Even the aviation sector has opened up in terms of terminal buildings and other [endeavors] … The rail system that has collapsed for almost 25 to 30 years … We have brought it back, and the private sector is the key element in terms of [improvement] and providing the facilities. Before this time, almost all the roads in the country were managed by government, but now we believe, to succeed, some of the major roads that are commercially viable should be privatized just like its done all over the world. These industries have all opened up.

Also there’s big money in agriculture. Now, the focus is approaching it as a business. There’s so much interest in food processing companies. If you take a crop, cassava for example … we are processing it into flour, using it as a supplement for bread [and other baked goods.] In addition, we are also processing cassava chips and exporting to China. Companies are also using it for ethanol and beer production and to produce sweeteners. Before this time, it was just for feeding, and now it’s booming business.

We’re also giving farmers improved seedlings for cotton production. And of course, rice. Nigeria has enough paddy fields to feed all of Africa, yet we are the largest importers of rice. Now, we’re improving the production, and we need millers and processors, and private businesses can do that.

Nigeria has been emerging as a hub for tech innovation as well. What is your take, in terms of growth,in other sectors for opportunities?

Those in the diaspora can invest in [several] areas. Particularly in the financial sector—that’s another area where people can invest. We’re floating what we call diaspora bonds, and that encourages Nigerians in the diaspora to invest by buying the diaspora bonds.

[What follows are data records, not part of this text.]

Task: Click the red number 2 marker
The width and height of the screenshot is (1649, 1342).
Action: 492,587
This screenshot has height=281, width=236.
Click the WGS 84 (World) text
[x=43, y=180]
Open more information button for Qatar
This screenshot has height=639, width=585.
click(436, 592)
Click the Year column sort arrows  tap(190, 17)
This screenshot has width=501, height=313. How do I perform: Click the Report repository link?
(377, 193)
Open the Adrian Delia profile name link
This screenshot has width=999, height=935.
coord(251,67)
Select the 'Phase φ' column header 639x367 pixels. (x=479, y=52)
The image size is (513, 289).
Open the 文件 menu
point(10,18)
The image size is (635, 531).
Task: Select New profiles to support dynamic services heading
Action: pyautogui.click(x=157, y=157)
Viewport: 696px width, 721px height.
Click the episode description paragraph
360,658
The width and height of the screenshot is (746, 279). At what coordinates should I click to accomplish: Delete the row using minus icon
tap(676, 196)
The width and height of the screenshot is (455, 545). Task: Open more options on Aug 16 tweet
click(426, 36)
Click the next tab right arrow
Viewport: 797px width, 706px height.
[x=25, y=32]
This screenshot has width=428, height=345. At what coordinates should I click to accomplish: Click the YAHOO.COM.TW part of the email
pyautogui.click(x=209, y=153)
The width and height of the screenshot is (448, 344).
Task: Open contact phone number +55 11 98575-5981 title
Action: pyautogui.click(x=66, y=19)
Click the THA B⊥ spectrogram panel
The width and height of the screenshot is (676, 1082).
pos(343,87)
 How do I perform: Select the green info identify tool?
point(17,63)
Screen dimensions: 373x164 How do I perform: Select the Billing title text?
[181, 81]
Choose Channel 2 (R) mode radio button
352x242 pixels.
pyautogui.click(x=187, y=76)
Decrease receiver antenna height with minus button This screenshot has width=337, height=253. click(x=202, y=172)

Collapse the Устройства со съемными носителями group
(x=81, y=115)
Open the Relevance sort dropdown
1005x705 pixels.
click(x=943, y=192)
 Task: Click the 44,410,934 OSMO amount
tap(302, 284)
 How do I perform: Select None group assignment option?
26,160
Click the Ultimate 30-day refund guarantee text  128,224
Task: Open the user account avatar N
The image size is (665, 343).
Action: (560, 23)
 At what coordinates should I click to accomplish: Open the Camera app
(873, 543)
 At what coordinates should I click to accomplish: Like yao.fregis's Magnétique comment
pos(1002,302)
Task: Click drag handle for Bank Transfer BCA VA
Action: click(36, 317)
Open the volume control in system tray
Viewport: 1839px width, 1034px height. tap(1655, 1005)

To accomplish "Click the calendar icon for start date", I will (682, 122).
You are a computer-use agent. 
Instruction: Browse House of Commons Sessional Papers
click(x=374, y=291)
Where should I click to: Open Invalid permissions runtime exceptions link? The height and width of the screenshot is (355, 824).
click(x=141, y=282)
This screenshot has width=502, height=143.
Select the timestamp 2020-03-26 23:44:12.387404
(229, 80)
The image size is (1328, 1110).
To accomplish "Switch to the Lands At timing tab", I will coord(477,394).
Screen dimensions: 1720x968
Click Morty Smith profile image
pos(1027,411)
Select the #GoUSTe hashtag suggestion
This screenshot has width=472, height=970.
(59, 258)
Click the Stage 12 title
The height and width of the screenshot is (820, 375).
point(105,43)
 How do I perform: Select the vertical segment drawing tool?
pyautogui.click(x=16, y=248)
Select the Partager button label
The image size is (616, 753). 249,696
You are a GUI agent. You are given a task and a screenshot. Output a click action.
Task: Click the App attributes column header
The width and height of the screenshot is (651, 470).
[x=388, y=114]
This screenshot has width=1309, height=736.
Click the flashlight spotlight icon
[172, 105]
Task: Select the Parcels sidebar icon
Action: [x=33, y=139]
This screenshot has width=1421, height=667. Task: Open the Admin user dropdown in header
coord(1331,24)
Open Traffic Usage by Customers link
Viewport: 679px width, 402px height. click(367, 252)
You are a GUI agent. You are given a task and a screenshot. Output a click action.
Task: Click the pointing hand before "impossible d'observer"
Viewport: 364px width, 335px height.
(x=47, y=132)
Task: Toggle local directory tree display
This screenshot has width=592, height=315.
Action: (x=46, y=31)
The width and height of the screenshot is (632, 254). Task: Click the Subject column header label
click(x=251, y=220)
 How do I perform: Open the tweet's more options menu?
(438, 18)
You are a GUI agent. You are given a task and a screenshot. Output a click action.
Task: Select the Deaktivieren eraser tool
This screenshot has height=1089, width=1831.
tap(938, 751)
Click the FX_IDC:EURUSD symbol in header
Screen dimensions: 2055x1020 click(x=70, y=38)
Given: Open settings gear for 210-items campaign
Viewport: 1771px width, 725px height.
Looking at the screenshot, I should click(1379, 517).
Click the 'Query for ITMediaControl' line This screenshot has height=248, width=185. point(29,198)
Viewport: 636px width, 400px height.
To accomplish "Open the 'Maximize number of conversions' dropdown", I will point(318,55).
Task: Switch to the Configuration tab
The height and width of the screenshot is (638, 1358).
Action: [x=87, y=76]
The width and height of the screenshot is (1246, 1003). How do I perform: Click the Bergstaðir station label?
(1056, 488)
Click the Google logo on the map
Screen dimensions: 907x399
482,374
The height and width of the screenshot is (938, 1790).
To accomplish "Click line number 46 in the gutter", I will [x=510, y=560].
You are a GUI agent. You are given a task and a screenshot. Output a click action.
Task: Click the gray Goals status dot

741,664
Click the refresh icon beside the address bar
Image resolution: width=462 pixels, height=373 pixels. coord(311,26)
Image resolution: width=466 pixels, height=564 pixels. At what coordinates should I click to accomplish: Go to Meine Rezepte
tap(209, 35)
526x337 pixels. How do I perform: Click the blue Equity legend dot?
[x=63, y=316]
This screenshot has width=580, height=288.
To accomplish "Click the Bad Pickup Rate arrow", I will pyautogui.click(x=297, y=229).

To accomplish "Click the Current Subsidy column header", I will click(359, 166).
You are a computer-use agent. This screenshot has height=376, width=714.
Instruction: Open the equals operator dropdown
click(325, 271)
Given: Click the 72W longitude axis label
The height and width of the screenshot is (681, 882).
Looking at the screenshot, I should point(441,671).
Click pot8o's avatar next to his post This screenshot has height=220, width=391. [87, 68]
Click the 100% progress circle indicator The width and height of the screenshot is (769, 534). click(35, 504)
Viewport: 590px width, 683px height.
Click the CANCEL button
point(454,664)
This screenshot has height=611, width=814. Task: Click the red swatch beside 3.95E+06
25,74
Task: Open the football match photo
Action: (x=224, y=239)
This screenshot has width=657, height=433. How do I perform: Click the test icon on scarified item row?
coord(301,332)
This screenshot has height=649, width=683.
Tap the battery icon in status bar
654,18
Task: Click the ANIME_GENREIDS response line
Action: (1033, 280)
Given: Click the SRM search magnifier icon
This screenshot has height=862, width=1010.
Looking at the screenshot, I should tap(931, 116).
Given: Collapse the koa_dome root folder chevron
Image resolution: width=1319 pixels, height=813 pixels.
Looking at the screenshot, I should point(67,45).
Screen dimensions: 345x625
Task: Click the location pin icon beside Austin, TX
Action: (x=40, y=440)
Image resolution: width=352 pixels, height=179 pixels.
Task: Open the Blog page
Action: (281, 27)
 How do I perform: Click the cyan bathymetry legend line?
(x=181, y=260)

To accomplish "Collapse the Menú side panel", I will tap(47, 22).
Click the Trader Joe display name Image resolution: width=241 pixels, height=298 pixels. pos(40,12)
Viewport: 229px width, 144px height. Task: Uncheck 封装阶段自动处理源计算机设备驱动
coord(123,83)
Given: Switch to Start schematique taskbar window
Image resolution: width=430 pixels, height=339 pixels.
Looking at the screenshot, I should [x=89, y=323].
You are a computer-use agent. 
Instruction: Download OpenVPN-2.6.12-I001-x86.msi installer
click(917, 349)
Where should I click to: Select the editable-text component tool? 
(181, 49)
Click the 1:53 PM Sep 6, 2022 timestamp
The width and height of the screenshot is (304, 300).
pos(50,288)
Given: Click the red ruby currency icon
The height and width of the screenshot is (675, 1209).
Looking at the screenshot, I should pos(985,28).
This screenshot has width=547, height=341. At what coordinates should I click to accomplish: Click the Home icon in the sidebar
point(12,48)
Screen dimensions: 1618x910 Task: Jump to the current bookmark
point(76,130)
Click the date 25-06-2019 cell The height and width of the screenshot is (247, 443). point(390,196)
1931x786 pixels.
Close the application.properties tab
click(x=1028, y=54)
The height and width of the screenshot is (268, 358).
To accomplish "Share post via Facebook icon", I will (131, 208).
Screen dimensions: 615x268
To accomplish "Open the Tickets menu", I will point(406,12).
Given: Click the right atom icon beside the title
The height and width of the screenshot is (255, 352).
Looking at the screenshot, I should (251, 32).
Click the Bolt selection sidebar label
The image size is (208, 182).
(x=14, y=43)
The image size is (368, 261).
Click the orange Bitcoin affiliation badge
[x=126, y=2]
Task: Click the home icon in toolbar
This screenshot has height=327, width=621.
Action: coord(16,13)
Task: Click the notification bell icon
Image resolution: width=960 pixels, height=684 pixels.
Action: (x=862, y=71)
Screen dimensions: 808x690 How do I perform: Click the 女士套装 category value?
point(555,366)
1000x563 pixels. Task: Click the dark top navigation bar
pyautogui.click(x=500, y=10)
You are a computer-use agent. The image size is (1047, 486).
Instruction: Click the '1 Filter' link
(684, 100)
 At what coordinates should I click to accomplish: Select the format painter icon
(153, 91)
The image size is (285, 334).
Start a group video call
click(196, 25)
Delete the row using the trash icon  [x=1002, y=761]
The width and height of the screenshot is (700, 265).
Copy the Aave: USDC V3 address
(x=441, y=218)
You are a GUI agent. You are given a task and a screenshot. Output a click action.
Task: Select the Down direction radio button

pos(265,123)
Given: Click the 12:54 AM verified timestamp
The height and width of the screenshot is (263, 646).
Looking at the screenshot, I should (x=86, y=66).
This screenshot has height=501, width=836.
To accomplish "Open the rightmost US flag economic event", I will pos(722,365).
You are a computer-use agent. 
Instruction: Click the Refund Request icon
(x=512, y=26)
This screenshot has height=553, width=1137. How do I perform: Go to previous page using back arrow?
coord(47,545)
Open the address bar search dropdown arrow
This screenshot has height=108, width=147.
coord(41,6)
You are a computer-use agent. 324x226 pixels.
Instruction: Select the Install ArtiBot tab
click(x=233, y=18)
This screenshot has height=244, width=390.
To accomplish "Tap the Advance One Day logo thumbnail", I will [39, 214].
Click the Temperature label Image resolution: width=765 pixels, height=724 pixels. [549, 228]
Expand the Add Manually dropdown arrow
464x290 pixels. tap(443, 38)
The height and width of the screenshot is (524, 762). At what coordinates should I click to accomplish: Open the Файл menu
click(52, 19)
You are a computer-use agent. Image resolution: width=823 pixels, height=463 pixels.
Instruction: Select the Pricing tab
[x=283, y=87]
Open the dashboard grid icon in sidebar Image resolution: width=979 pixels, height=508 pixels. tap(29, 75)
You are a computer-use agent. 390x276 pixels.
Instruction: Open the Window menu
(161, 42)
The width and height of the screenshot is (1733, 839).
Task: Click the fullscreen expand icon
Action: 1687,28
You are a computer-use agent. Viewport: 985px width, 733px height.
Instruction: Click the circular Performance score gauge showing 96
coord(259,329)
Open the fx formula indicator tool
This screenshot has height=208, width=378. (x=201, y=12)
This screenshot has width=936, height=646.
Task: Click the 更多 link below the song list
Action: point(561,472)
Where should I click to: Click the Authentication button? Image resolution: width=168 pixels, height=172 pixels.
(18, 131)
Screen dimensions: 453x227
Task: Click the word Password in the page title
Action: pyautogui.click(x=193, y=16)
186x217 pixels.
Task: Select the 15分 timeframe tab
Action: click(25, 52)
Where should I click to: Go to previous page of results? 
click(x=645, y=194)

But there are other areas—even in the health sector— there are so many Nigerian professionals, especially in medicine, in the U.S. I remember the second to last time I had a meeting with President Obama in Washington, D.C., he told me that there are over 25,000 professional consultants alone from Nigeria that are working in the American healthcare system.

The health sector is not that good in the sense that so many Nigerians go out of the country to treat themselves. I say, Why? Why can’t we stay in our hospitals? The hospitals that people go to treat themselves outside are private hospitals. They are not government hospitals—They go to India, Asia, UK. America, if some of them can afford to, most of them go to private hospitals, not government hospitals.

So, we’re working on that. The government will provide infrastructure for the private sector businesses so that people won’t have to go abroad. So even in the health sector, people [in the diaspora] can invest.

Even in the sectors I mentioned, quite a number of these companies are foreign companies that are investing, so people here can invest as well.

So for someone who doesn’t want to go and get factories or be involved processing, invest in the stock market. It’s one of the booming markets. That’s why when we rang the [NYSE] bell, we were excited.